--- Excerpt ---
┌──
Wednesday, 11/29/2017 3:23:22 PM

Wednesday, November 29, 2017 3:23:22 PM

Post# of 464084
No, Multiple Sclerosis Is Not At Synapses

seems like its more like replacing a damaged female or male end of an electrical cord, to allow electrical current to run through the cord (again).


The location of multiple sclerosis pathologies is not at the nerve ends, it's along the nerve itself.

Nerve ends, of course, are the synapses, where two nerve cells connect, across which the nerve impulse must "jump," with a neurotransmitter.

That's how the existing Alzheimer's drugs work. Most of them (at least three) are acetylcholinesterase inhibitors. Acetylcholinesterase is a naturally-occurring enzyme that disables acetylcholine, an essential neurotransmitter that carries the nerve impulse across the tiny synapse gap between neurons along the nerve itself.

If acetylcholinesterase concentrates in the synapse, it destroys the acetylcholine neurotransmitter and nerve message transmission is inhibited.

In Alzheimer's, waste proteins, beta-amyloid plaques and tau tangles, can allow (among other pathologies) for the accumulation of acetylcholinesterase enzymes. The Alzheimer's drugs inhibit the production of the nerve message-disrupting proteins.

But only for a period, and never very completely. Eventually, nerve transmissions are again disrupted and the lethal course of Alzheimer's resumes.

Of course, as related previously, Anavex 2-73 works (against Alzheimer's) very differently, by restoring normal internal neuron cell processes and functions.
└──
[Collected data]
┌──
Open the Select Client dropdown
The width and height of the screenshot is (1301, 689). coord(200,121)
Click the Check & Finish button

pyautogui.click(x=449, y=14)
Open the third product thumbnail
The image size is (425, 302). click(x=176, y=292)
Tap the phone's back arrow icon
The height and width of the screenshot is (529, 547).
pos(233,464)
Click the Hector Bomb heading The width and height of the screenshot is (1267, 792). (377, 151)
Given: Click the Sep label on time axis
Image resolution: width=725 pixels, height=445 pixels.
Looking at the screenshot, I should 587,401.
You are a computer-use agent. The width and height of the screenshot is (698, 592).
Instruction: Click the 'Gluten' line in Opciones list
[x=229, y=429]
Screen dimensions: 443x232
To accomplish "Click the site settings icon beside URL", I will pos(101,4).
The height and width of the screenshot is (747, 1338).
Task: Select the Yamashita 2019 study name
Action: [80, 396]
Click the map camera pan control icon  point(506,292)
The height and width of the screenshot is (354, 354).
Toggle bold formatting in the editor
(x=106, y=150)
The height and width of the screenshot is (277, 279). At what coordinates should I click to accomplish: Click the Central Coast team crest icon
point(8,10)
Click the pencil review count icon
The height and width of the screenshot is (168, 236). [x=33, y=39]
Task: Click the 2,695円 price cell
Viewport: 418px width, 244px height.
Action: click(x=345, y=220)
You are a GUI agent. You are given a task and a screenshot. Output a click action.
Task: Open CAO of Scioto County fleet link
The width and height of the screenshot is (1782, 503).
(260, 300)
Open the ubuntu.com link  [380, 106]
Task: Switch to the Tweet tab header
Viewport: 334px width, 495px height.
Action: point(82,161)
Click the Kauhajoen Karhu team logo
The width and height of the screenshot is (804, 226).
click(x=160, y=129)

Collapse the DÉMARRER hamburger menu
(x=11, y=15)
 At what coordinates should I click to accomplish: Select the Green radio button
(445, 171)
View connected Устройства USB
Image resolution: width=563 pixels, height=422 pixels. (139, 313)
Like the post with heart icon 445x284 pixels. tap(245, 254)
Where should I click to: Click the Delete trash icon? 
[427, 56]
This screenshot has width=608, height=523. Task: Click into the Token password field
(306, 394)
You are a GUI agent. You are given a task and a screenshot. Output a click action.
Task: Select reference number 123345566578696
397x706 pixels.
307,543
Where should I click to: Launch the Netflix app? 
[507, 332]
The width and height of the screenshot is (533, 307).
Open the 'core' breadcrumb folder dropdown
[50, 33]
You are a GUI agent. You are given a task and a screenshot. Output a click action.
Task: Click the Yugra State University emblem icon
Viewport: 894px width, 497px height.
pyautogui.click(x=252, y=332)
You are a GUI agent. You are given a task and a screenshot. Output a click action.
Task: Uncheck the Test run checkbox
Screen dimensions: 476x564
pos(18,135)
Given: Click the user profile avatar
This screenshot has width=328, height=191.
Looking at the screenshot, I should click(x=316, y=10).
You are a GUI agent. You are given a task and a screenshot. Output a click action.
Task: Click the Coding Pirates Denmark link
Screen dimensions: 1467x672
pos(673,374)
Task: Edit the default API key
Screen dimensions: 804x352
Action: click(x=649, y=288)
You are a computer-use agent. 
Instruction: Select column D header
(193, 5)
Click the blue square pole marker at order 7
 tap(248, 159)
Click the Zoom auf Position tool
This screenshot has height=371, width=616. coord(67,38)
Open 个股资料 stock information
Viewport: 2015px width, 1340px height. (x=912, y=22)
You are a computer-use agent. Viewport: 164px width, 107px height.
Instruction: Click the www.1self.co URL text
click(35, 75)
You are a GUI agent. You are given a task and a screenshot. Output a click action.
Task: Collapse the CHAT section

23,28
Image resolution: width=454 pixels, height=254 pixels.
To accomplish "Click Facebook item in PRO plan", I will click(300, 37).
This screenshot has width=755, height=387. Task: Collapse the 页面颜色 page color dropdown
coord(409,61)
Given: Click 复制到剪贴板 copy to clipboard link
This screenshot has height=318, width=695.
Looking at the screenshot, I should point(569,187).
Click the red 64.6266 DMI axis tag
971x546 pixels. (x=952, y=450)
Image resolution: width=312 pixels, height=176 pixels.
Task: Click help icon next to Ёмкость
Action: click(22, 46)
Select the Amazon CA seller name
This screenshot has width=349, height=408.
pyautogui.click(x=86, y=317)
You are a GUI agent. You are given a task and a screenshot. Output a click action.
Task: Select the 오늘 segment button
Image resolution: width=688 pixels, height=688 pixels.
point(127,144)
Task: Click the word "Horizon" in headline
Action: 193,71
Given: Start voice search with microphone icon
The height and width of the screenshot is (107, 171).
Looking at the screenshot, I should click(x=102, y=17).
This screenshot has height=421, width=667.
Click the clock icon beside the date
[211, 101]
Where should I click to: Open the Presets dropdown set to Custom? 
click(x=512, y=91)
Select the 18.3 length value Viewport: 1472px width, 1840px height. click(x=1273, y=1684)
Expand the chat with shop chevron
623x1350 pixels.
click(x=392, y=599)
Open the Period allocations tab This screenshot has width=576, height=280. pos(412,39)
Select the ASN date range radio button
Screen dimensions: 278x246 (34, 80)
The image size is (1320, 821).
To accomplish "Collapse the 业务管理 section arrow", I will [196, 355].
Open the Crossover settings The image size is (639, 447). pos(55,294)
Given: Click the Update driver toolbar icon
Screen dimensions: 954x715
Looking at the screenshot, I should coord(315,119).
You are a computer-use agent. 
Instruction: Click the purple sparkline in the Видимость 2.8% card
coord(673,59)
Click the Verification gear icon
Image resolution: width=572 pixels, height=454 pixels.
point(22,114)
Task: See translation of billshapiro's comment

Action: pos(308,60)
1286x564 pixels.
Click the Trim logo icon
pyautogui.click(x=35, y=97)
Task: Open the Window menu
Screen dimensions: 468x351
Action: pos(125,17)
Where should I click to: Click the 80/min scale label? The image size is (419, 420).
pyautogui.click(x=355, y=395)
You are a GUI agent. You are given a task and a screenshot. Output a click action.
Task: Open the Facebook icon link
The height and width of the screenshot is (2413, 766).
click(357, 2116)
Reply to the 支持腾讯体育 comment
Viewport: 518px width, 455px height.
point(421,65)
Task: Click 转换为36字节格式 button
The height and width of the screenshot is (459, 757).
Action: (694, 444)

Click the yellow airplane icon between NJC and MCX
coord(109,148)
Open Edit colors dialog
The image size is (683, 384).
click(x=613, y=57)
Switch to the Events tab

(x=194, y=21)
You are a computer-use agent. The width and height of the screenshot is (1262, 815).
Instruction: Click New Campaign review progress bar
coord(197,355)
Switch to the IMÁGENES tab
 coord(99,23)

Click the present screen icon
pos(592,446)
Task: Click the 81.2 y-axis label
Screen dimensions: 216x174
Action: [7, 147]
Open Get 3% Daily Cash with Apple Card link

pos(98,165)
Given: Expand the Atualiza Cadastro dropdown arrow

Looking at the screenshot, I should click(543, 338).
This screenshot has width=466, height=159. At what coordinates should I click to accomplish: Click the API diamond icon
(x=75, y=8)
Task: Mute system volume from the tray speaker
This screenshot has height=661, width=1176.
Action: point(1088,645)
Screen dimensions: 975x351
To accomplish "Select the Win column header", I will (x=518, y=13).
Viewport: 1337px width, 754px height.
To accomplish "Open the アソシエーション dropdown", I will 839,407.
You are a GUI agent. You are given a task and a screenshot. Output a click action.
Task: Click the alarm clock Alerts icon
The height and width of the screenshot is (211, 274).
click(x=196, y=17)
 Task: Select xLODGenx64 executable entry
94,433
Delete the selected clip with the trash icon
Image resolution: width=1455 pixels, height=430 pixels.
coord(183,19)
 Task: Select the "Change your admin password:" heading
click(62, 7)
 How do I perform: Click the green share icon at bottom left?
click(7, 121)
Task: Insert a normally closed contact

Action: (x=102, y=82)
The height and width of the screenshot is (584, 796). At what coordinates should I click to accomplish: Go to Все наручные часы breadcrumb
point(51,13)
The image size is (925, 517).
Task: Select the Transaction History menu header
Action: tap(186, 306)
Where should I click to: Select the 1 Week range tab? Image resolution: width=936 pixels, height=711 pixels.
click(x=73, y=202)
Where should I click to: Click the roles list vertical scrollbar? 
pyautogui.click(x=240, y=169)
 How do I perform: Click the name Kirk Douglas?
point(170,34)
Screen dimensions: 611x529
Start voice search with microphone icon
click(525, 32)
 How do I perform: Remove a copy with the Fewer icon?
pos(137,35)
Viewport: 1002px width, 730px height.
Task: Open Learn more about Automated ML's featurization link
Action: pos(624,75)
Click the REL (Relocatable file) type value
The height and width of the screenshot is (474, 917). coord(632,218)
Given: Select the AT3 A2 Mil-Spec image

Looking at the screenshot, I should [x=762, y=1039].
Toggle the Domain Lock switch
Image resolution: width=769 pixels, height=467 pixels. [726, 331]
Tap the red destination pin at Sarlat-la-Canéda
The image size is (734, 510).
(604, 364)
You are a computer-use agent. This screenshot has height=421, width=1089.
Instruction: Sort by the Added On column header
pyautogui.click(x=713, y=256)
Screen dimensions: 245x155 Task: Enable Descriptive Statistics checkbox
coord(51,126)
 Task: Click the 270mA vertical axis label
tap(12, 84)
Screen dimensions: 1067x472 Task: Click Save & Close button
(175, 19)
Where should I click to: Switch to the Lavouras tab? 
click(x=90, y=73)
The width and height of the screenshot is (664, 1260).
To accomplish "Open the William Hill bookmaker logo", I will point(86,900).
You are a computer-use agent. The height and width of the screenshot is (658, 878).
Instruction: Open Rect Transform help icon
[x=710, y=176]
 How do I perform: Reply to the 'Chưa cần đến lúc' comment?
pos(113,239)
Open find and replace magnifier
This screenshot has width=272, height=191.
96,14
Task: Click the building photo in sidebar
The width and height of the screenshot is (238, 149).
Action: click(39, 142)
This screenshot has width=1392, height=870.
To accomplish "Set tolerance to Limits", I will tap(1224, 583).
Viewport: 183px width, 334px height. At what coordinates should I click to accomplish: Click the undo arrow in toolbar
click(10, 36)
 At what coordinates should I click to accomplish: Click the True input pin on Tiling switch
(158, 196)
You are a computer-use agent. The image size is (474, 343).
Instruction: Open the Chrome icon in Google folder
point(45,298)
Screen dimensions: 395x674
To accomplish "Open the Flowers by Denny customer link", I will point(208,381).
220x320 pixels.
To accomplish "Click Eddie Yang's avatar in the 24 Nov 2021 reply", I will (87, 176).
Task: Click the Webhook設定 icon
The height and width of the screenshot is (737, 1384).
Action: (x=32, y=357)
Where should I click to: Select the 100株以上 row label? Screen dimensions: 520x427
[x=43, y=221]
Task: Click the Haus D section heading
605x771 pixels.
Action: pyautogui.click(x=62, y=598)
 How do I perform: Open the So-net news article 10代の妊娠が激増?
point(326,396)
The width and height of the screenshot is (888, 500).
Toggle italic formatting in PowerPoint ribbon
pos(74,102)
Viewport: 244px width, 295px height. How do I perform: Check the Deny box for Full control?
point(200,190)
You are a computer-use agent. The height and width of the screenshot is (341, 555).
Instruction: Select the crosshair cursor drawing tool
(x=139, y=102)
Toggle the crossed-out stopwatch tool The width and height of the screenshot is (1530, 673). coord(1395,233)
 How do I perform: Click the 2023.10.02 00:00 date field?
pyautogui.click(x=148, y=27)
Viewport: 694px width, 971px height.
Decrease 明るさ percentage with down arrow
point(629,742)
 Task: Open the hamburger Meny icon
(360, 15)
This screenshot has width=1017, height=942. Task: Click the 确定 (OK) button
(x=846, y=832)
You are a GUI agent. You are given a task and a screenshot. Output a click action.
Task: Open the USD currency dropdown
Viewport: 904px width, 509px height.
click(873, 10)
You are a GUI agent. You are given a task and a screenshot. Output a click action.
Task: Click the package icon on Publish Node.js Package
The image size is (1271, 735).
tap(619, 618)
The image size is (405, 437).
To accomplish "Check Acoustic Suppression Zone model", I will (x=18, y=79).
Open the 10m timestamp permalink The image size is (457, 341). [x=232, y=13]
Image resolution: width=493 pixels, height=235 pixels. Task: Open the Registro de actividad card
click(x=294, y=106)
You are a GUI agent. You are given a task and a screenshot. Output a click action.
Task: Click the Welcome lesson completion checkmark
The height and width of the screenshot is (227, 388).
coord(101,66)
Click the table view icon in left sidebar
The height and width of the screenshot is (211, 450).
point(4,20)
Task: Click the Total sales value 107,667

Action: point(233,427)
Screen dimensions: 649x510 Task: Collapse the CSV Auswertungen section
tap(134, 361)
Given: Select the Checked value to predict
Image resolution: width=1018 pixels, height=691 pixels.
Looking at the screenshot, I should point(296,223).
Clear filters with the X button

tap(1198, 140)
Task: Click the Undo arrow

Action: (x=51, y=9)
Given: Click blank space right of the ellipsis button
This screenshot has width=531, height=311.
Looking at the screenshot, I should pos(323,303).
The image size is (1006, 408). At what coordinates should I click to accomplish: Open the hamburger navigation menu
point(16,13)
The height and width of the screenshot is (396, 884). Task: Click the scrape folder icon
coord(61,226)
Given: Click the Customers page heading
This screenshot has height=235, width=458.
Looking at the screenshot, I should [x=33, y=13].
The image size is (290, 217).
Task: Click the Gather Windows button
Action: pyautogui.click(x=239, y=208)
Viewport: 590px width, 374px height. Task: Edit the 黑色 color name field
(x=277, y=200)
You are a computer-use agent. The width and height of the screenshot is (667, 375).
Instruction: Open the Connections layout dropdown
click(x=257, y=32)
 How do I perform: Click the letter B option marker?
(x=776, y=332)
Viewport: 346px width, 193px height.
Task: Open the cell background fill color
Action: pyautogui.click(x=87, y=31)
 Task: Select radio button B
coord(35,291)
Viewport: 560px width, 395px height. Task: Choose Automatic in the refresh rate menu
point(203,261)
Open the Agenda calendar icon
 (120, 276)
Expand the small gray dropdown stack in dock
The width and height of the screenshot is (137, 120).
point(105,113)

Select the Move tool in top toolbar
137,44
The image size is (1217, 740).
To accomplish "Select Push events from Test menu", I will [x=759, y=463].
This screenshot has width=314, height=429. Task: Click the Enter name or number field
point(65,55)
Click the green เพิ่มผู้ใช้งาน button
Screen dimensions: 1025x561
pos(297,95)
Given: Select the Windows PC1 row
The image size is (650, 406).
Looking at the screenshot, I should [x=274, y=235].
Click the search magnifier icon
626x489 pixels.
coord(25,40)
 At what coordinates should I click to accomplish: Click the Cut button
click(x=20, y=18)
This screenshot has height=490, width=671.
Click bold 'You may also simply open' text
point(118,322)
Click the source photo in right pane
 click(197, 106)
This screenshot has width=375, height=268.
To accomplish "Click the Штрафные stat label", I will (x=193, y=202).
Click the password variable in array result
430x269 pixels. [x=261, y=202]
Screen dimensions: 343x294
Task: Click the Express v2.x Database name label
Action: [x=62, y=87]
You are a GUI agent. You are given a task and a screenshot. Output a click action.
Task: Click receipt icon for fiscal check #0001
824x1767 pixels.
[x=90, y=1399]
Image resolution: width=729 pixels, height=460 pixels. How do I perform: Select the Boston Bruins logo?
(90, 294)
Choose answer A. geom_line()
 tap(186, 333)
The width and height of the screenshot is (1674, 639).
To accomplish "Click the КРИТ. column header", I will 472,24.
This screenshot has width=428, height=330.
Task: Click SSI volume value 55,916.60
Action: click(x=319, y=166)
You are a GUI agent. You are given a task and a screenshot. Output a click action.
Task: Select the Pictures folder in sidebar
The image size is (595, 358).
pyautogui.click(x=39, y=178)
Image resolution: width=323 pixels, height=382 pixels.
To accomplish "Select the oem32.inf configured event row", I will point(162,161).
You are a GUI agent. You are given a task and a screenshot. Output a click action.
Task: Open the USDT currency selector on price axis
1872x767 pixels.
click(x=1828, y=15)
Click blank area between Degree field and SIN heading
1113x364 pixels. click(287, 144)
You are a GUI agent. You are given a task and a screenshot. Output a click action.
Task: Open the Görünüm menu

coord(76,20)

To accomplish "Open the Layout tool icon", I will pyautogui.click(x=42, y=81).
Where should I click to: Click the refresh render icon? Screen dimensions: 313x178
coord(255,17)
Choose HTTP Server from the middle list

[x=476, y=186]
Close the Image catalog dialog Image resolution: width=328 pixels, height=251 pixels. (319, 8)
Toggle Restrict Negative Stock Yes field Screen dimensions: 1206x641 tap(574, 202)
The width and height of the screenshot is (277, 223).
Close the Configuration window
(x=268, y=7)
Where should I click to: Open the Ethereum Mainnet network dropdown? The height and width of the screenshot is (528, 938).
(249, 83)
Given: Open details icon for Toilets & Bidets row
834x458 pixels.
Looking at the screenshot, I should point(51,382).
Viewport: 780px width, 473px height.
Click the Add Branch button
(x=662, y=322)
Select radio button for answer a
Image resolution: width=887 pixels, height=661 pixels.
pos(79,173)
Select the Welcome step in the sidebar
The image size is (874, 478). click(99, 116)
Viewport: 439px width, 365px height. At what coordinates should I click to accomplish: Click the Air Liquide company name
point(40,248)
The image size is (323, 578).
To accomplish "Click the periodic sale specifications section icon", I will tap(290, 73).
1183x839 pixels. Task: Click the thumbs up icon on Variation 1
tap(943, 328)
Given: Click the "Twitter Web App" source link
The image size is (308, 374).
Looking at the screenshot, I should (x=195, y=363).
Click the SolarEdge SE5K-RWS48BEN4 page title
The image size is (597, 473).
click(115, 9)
└──
--- Work to complete ---
[A] From the post on multiple sclerosis and Alzheimer's, list every enzyme, neurotransmitter, waste protein, and drug that it names specifically, leaving out general drug classes.
[B] According to the post on multiple sclerosis and Alzheimer's, where are multiple sclerosis pathologies located?

--- Answers by item ---
[A]
- Acetylcholinesterase
- Acetylcholine
- Beta-amyloid plaques
- Tau tangles
- Anavex 2-73

[B] Along the nerve itself, not at the nerve ends.